■ **DATA PROVIDED**:
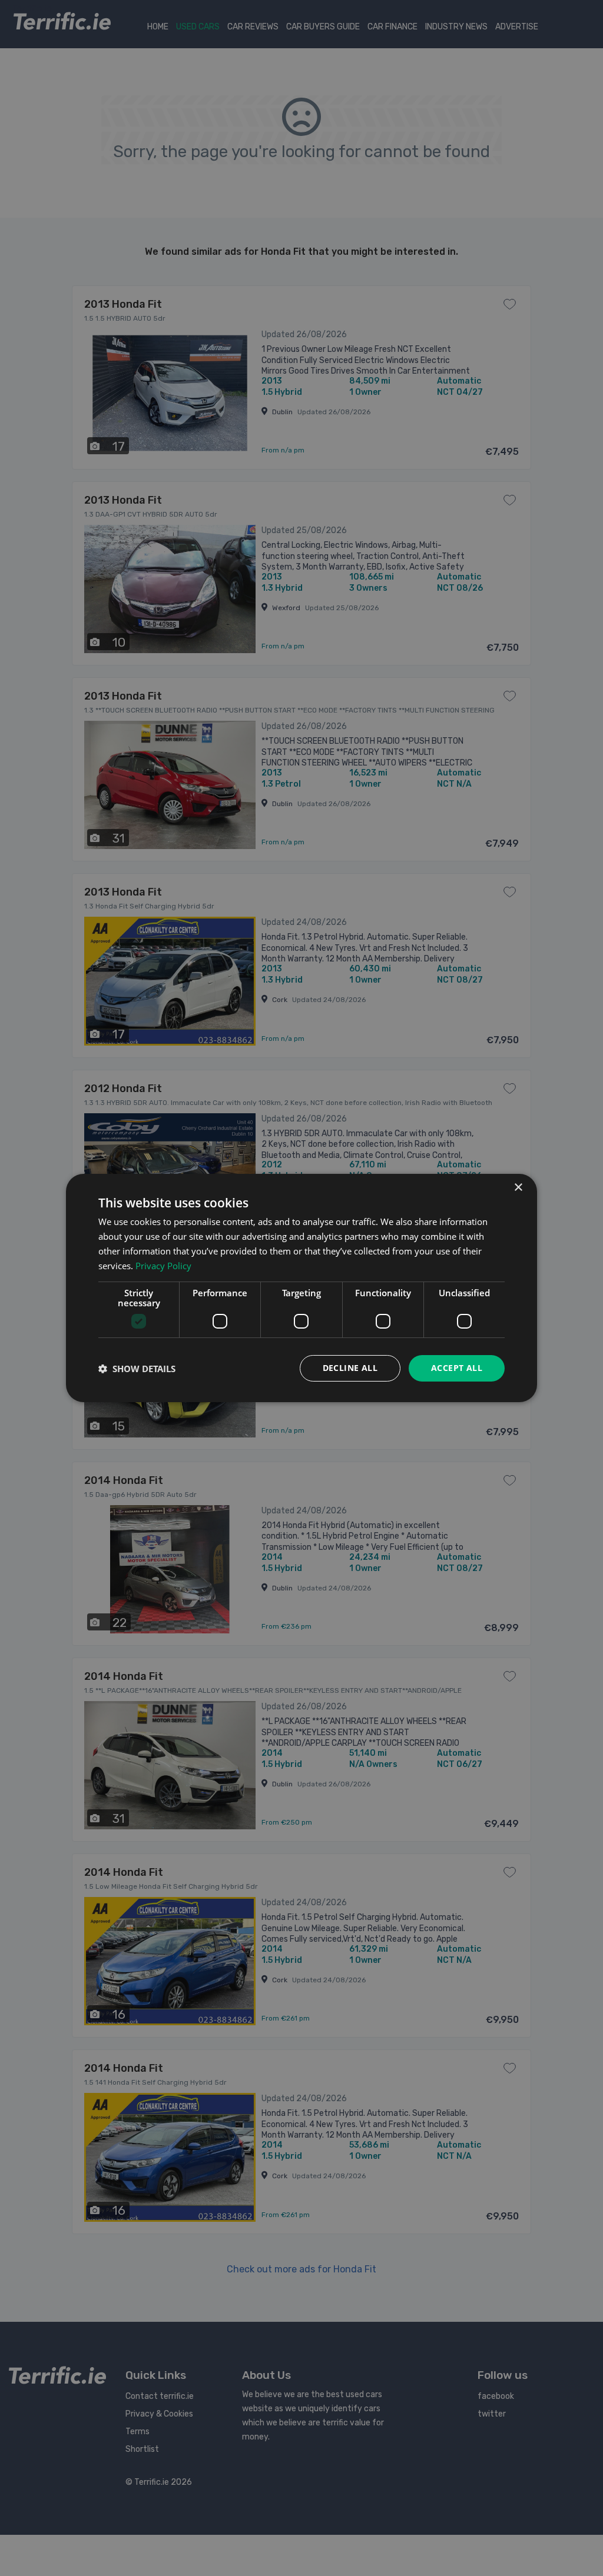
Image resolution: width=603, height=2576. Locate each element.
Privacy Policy (163, 1266)
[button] (136, 1368)
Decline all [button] (350, 1367)
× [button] (517, 1187)
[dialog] (301, 1288)
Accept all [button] (456, 1367)
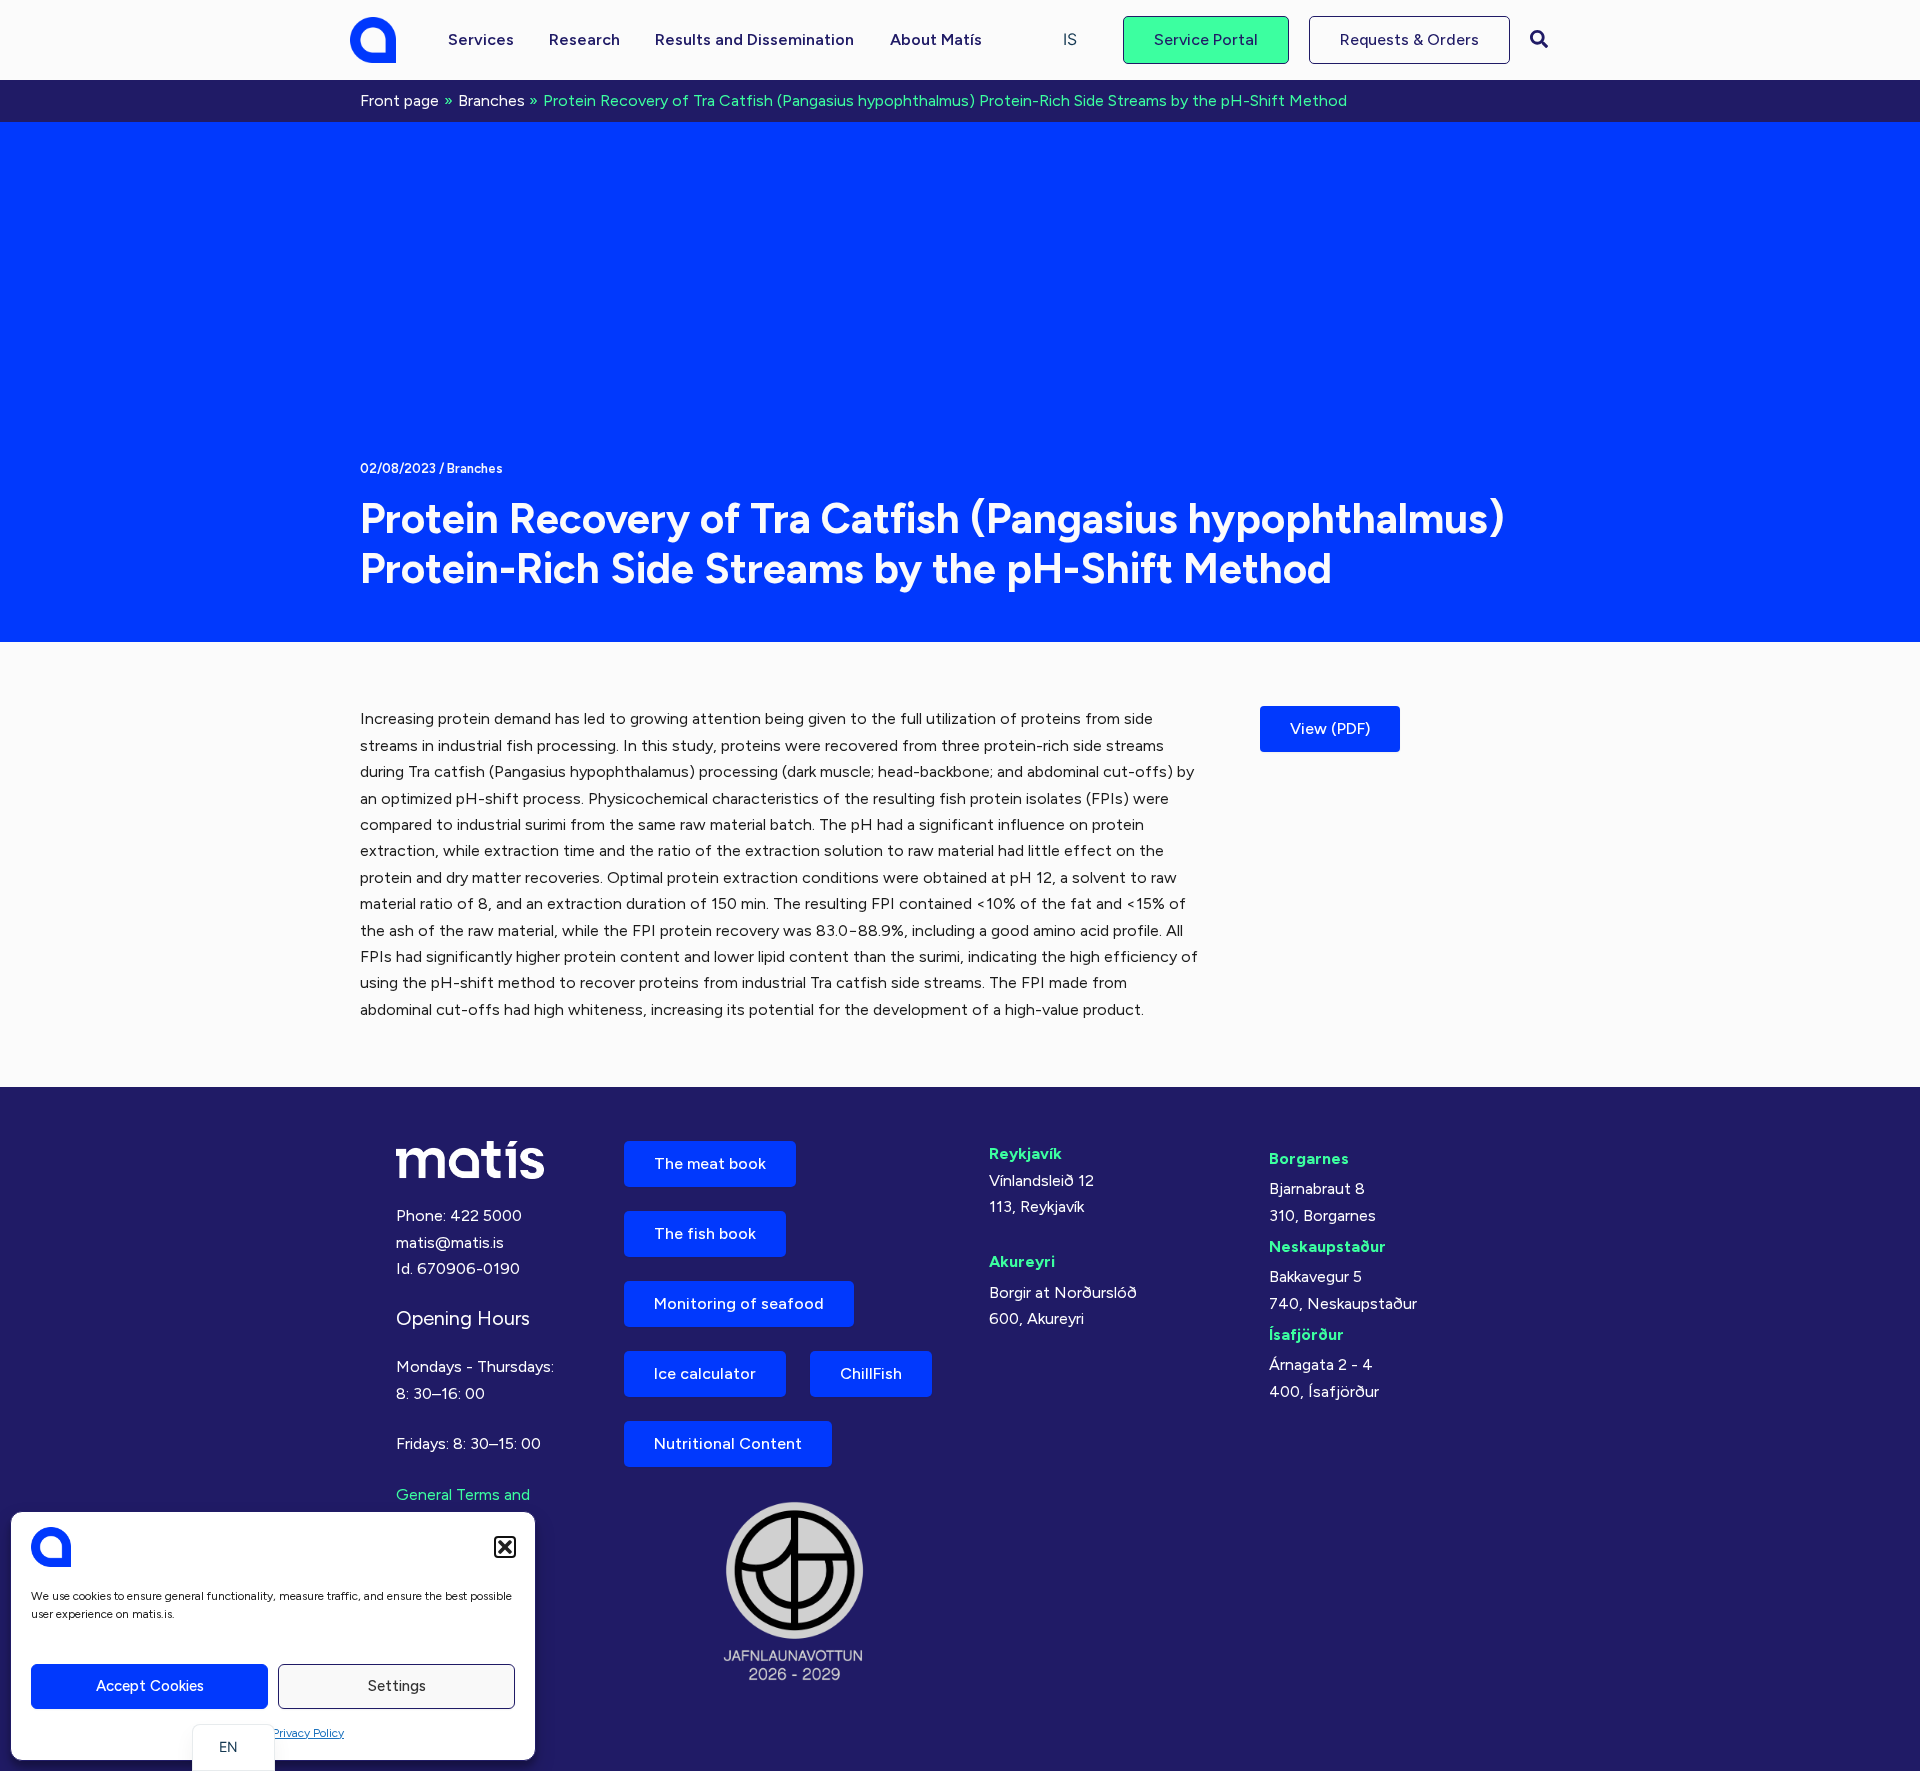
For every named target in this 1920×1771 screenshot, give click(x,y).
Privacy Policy (308, 1733)
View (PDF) (1330, 728)
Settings (397, 1686)
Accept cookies (150, 1686)
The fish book (705, 1233)
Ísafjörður (1306, 1334)
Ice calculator (705, 1373)
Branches (475, 468)
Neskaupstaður (1327, 1246)
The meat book (710, 1163)
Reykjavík (1025, 1153)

■ **ACTION ITEM**: Whenever a line in the entries above includes the word "button", pull that line out.

■ **RESPONSE BELOW**:
[button] (136, 1368)
Decline all [button] (350, 1367)
× [button] (517, 1187)
Accept all [button] (456, 1367)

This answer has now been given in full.